NYC 2017 - 2019.

 A look in the world of people collecting bottles and cans on the streets of New York City and the business that surrounds it. 

Is the trash singing? Project description Margaux Helleu 

The Lower East Side was my little American ‘mise en bouche’ to the making of this project. 

 

Thursday, September 7th 2017, it's 5 AM, a truck smashes the collected glass with ease. I look outside and seeing a silhouette that is accompanied by bags of cans and bottles, was a call to go downstairs to investigate... 

A Chinese lady, in her 70’s is covered from head to toes with layers of clothes, hats and gloves. 

She explained to me how the business worked here as we walked and collected threw the night with her two big bags hanging from a bamboo stick. 


The following Monday after class, I get on the F train around 6.30 pm

A Chinese lady is sleeping in the corner of the train car. 

Next to her are two bags filled with bottles and cans resting on each other. 

As she was trying to sleep I didn’t want to bother her but funnily enough, since then we met around the same time, around the same seat.

In October, stumbling upon 'Sure We Can' became the place to transforming my story into this project. 

'Sure We Can, located in Bushwick, is an NGO founded by Ana De Luco and Eugene Gadsden. Focused on recycling, composting and on educating the neighborhood about their mission, They offer the canners a place to work, select and count the bottles and cans, with a place to store them. 

Canners from all around meet and work around each other, exchange bottles and keep their mind busy for the day. 

Spanish music is blasting around accompanied with the orchestra of bags, bottles, glass and cans. 

After coming back often to this redemption center, I got to select with Maria. 

Maria meticulously classifies plastic bottles by brands once they are collected. 

Working at the center for two, three months was interesting but the bottles were already all in bags. I was intrigued to learn more about the people in the streets collecting them, what i had been doing in Hong Kong.

In January 2018, I met José and that’s where it took a new turn. I got used to working with them but the streets were different. In HongKong, as much as i used gestures, asked my doorman or use google translate to communicate, language had still been a bit of a barrier.

José speaks fluent english so i think with the time this helped and motivated me not only to take pictures to document or memories but to try to use them further, I was starting to see the potential of this project and how my years in Hong Kong had taught me so much already and this idea of a guide came to mind.

José is a sixty five years old Puerto Rican man who’s been living in New York for quiet a while. That day, he was waiting for bottles to get down from a building. His usual Tuesday 4 pm

We talked for a bit, and I asked him to met the next day, and the day after that.

We met four times a week to go collect around Mid-Town. 

This lasted for two years. 

He has been collecting for about nine years in Manhattan. 

He goes out on the streets four times a week from 10 am to 5 pm.
Often takes short breaks in between the buildings and walks about forty fifty blocks a day,
He collects to keep his mind busy and to earn some pocket money while cleaning up the streets. 

He starts by collecting from the buildings, where the bottles are often a bit cleaner.
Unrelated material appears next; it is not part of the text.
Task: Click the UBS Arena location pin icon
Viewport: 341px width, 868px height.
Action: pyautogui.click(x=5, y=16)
Gloves on and the search to the singing trash started.
‘Is the trash singing?’ José had made a whole game and song to collect. 
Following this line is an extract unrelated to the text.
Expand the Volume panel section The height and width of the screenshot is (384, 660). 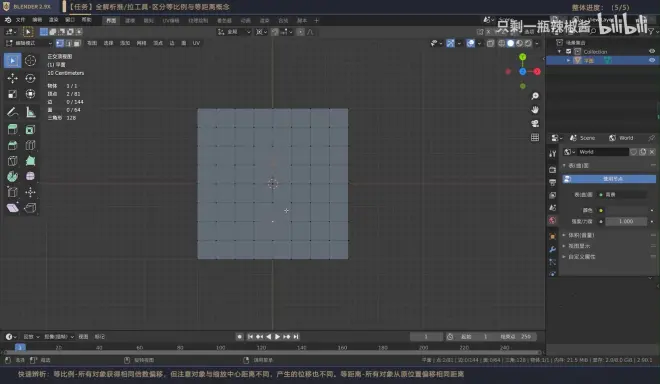581,235
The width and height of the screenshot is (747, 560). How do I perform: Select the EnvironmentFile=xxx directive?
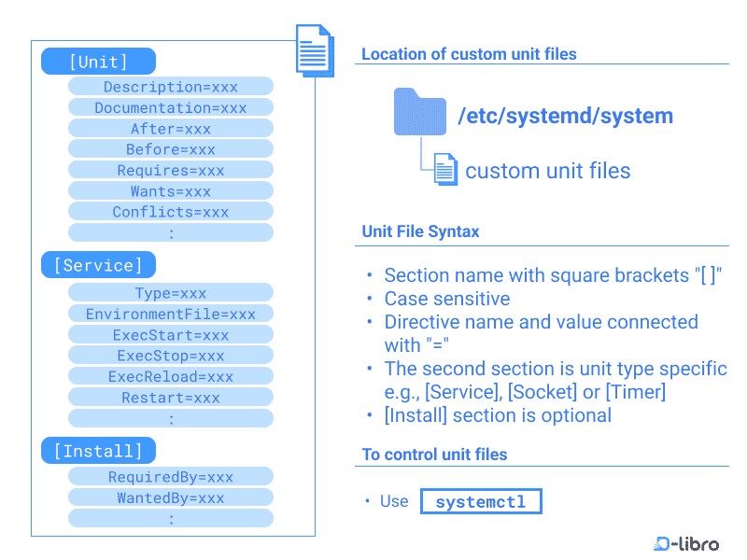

I got to know New York by it’s trash bags and walks with José, it was great.
Once the buildings done, we would walk up to Times Square collecting bottles on the way. 

Meeting his friends along the way, days would often finish by sitting for a while with a slice of pizza. 

The treasures and the walk in the city speaks for its self, we could pick up 1600 cans and bottles on a regular day, translating to 80 dollars; and a possibility to make up to 100 to 150 dollars on a warm and sunny day, where people tend to drink more.
It varies a lot, depending on the time and weather, but at the end of the day, you are always sure to find some bottles, and other objects.. MacBook Pro, cigars, 

beach chairs, fur coats , speakers and much more..

Other families could earn up to 300 dollars per day by collecting five times a week and with a good organization. 

The aim was and is , to use my photographs as a way of guiding someone through the process of collecting. 

A pocket size black and white photographic guide explaining the process and showing the work of the canners. 

With the help of Jose for the main advices, and the stories of the other canners, the guide enriched and close to finalisation. 

I would like to spread this guide on the streets, translate it into Spanish and Chinese, and other languages if possible, and really put it the out there. I think it is also to have a version were it would only be photography, a bit like the IKEA guides, they are universal because there are very few, if no words.. It would be very simple but simple enough to be understood by everybody and buy showing how much you can collect i hope it can motivate some to start the process.

If executed well, the project accomplishes two core objectives.
First, it helps disadvantaged people and gives them an opportunity to create a fair wage for themselves.
Secondly, it creates a new dynamic of cleaning up the streets while keeping your mind busy... to be continued

This is a story about changing people’s perceptions on how we treat the canners and how we treat our planet.